“Berulang kali saya meminta anak berhenti main hape, tapi tidak digubris,” kata Pratiwi, warga Kota Prabumulih, Sumatera Selatan belum lama ini.
Karena tidak didengar ia mengaku meluapkan emosi dengan merebut android yang dimainkan sang anak tersebut.
Ia bercerita anaknya yang kini berusia 13 tahun memasuki usia pubertas, dan kini banyak menghabiskan waktunya di ruang digital.
“Main gim Roblox dan scroll TikTok kini menjadi kebiasaanya, padahal selama ini telah diterapkan aturan tegas hanya bermain saat akhir pekan,” kata dia lagi.
“Sudah tidak mendengarkan nasehat lagi, jadwal belajar dan mengaji juga kini terbengkalai, karena keenakan main gim,” kata dia.
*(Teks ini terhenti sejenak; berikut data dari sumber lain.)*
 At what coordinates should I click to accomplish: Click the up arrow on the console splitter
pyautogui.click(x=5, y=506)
Situasi ini, tambah dia sangat berat karena anak sudah tidak lagi mendengarkan suara orang tua, sehingga penting sekali ada regulasi tegaas dari pemerintah.
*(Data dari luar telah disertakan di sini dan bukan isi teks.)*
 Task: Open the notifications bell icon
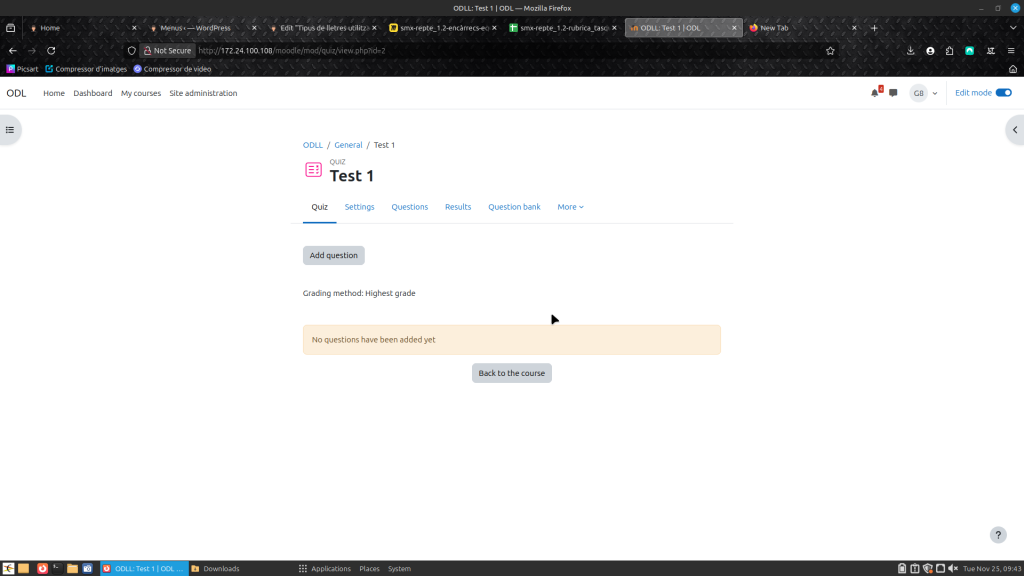875,93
Di sisi lain, orang tua juga kadang terpaksa membujuk anak dengan memberikan tablet diungkapkan Nur Azizah (34), warga Kota Pagar Alam, menurutnya terpaksa memberikan tablet kepada anak laki-laki yang baru berusia 5 tahun.
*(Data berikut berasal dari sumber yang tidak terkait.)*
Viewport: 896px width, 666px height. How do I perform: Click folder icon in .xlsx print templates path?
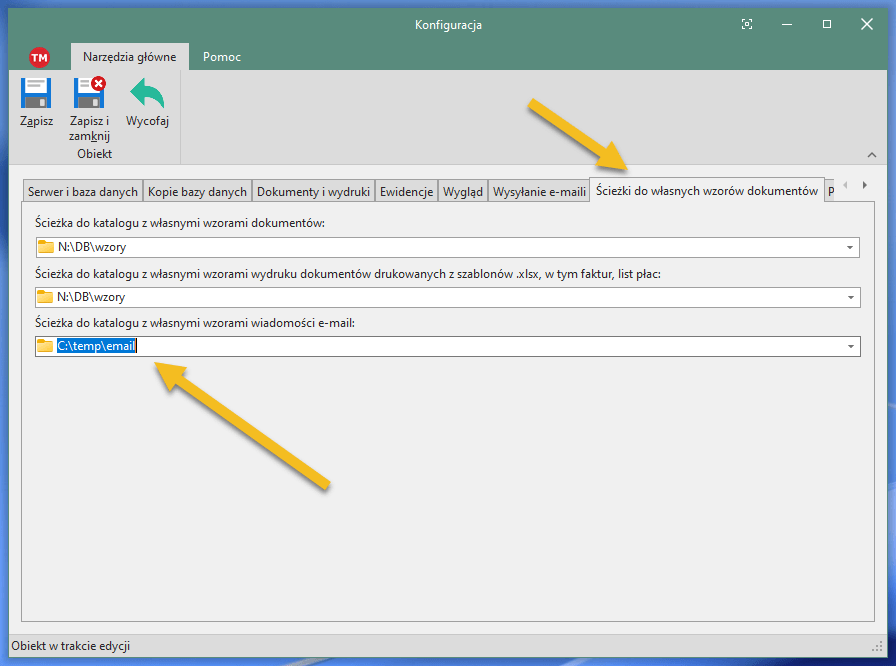[x=45, y=297]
“Saya setiap hari harus pergi mengajar, dan hanya dengan smartphone anak baru bisa ditinggal,” kata dia.
Kondisi tersebut, tentunya dengan berat hati, orang tua seperti dirinya membiarkan anak berselancar sendiri.
“Paling-paling ditemani neneknya, tapi ibu atau ayah saya juga tidak begitu paham dengan tontonan dan permainan anak-anak,” ujar dia.
Di tengah kebingungan orang tua mengatasi ketergantungan terhadap telpon pintar, tentu sangat berharap diterapkannya regulasi untuk membatasi penggunaan alat komunikasi berbasis internet tersebut.
Angin segar pembatasan penggunaan internet anak ketika pemerintah menerbitkan regulasi terkait,PP Tunas namun apakah bisa diterapkan secara efektif? tentunya masih menjadi pertanyaan.
Muhammad (40) warga Palembang mengakui kalau dirinya sempat mendengar ada aturan khusus bagi anak-anak dalam mengakses internet.
“Tapi apakah aturan tersebut bisa berlaku optimal, tentunya kami berharap agar pemerintah benar-benar tegas menerapkan regulasi tersebut,” kata dia.
Mayoritas orang tua, di lingkungan permukimannya kata dia sangat sulit mengintervensi anak-anak dalam mengakses platform di media social.
Apalagi, fasilitas bermain di lingkungan mereka sangat minim. “Anak-anak sulit mendapatkan alternatif permainan dalam mengisi waktu luang,” ujar dia.
Perlindungan Anak di Ruang Digital
Beragam permasalahan yang ditimbulkan karena anak bermain media sosial dan gim online tersebut, mendorong pemerintah menerbitkan Peraturan Pemerintah Nomor 17 Tahun 2025 tentang Tata Kelola Penyelenggaraan Sistem Elektronik dalam Perlindungan Anak (PP Tunas).
Regulasi ini menetapkan kerangka bagi platform digital untuk menyesuaikan akses dan fitur berdasarkan usia dan tingkat risiko.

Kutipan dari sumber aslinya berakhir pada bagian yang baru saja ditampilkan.